A Raphinha lo evaluarán al día siguiente y el técnico italiano dejó claro que la magnitud de la lesión aún no estaba determinada. La imagen del extremo saliendo del césped, cabizbajo, reflejó la preocupación del grupo. Fue reemplazado por Rayan, la gran promesa de la convocatoria y actual jugador del Bournemouth, que ingresó para cubrir el hueco del delantero del Barcelona.\nLa historia reciente del jugador también alimenta el temor en el entorno de Brasil: en los últimos meses, Raphinha ha lidiado con un entorno físico complicado.
La primera lesión de la temporada llegó el 26 de septiembre de 2025 y la última alta se registró el 30 de abril de este año. Entre ese periodo estuvo ausente 112 días y se perdió un total de 24 partidos entre el Barcelona y la selección, lo que evidencia la influencia de las dolencias en su rendimiento.
El delantero sufrió dos problemas musculares en el muslo derecho: primero un golpe y luego una distensión; la lesión más seria llegó en marzo, cuando sufrió un desgarro en el isquiotibial derecho, lo que lo mantuvo fuera de las canchas durante casi dos meses.
En la actualidad, la situación genera inquietud adicional en el entorno del equipo, ya que a lo largo de la semana anterior se había dejado entrever una molestia leve que requería control.\nVinícius Júnior, compañero de banda y líder en ataque, comentó que una lesión siempre es difícil y destacó la importancia de Raphinha para el grupo.
El madridista señaló que, con la presencia del brasileño, Brasil tiene más opciones para afrontar un tramo decisivo del torneo y que esperan que no sea nada serio.
Sin embargo, la preocupación llega también por el hecho de que, tras el empate 1-1 con Marruecos en el debut, Raphinha trabajó de forma diferenciada en una sesión y luego volvió a entrenar con normalidad, lo que encendió las alarmas sobre su recuperación.\nDe cara al resto del Mundial, Brasil debe monitorizar de cerca la evolución de su extremo y evaluar qué tan profunda puede ser la baja.

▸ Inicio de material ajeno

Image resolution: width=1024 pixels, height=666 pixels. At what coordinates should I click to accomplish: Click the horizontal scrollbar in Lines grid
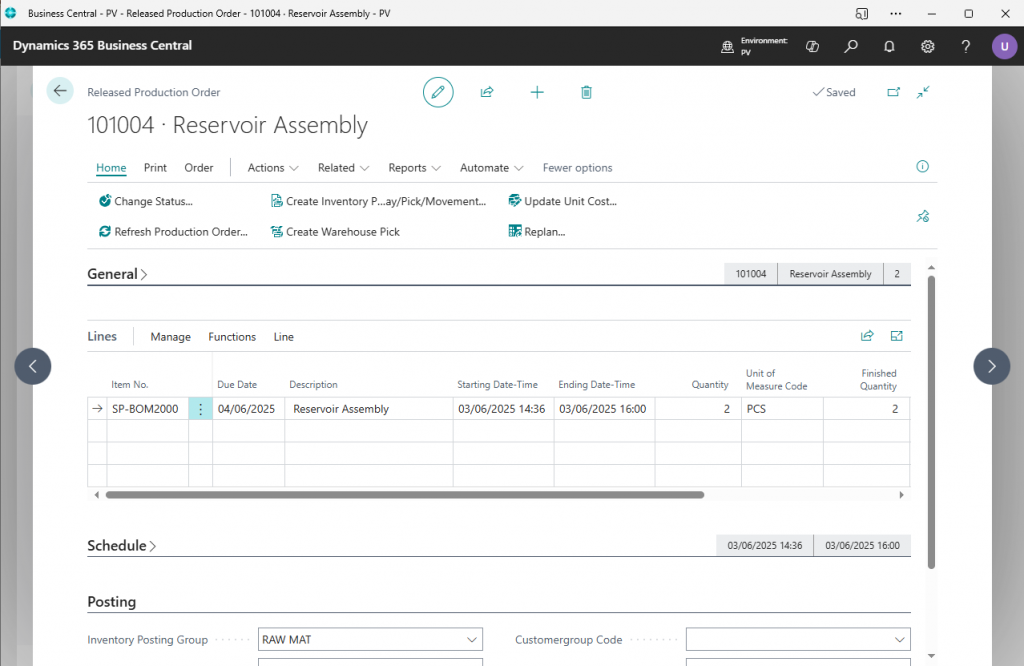coord(404,495)

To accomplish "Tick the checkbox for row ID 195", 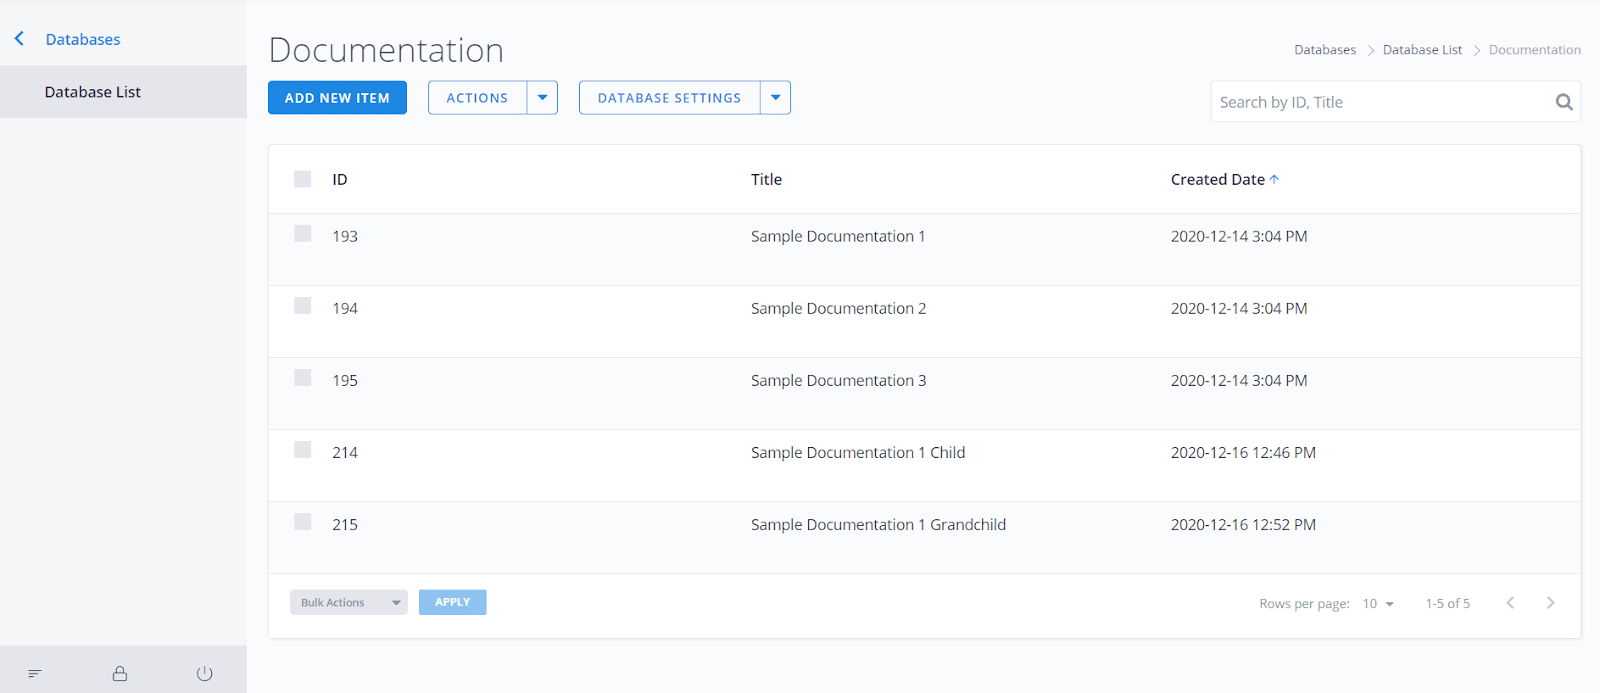I will pos(303,378).
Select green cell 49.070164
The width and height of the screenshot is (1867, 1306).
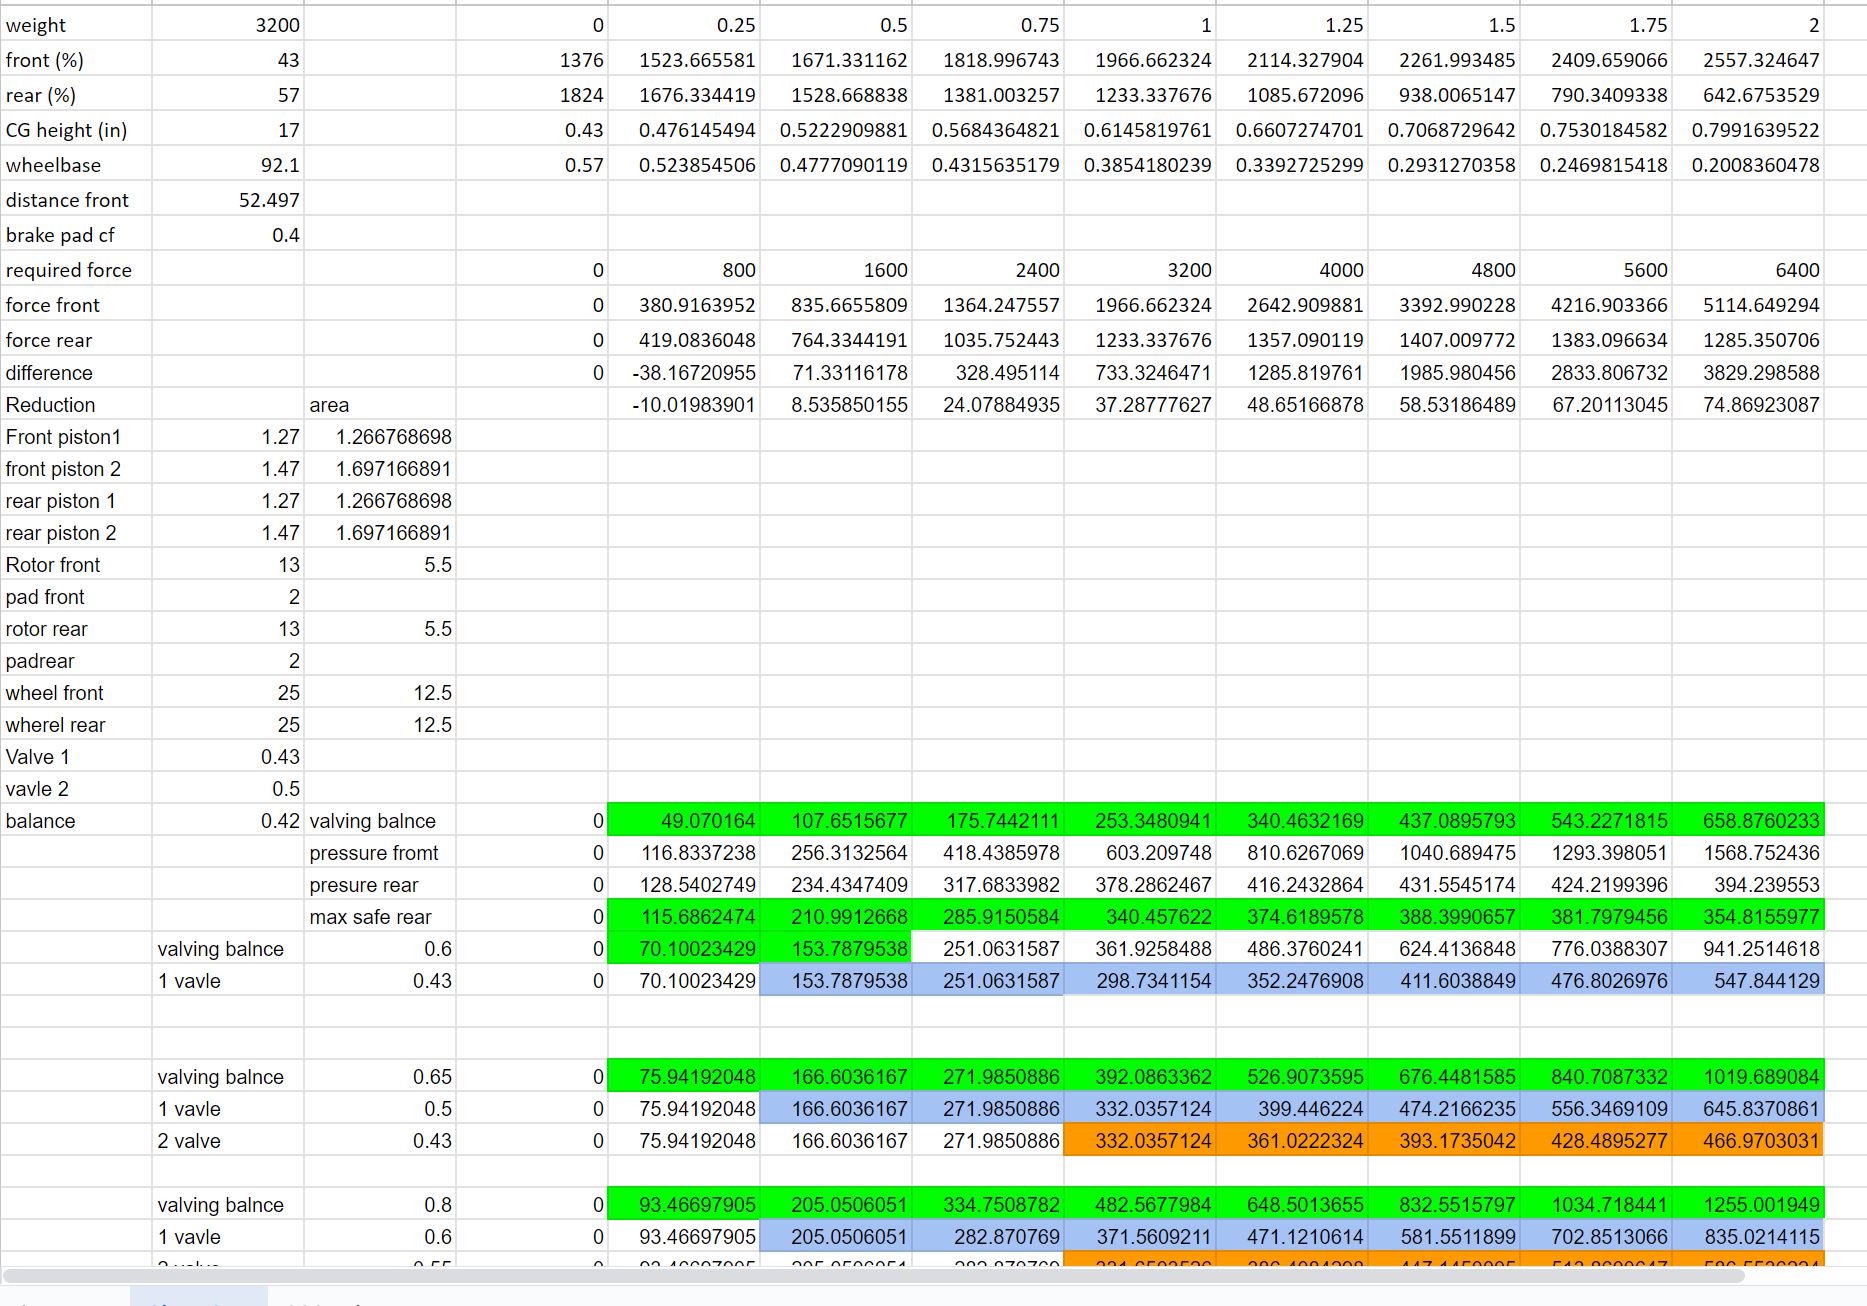click(684, 821)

Si la lesión se confirma como grave, el cuerpo técnico podría verse obligado a ajustar su plan para los próximos choques de grupo y para el inicio de la fase eliminatoria, recurriendo a rotaciones o a un plan B ofensivo.
Raphinha, que se aproxima a los 30 años, ha sido una pieza clave de una generación que ha querido consolidar su estilo de juego: velocidad, desequilibrio y una presencia constante por las bandas.
En un mundo en el que el Mundial 2026 se disputa en Norteamérica, Canadá y México, cada detalle cuenta, y Brasil sabe que la suerte en la salud de sus jugadores puede marcar la diferencia entre avanzar y quedarse fuera.
Mientras tanto, la próxima evaluación decidirá si el equipo puede contar con su pieza clave en el corto plazo o si tendrá que acudir a una reconfiguración táctica para seguir peleando por el objetivo mayor.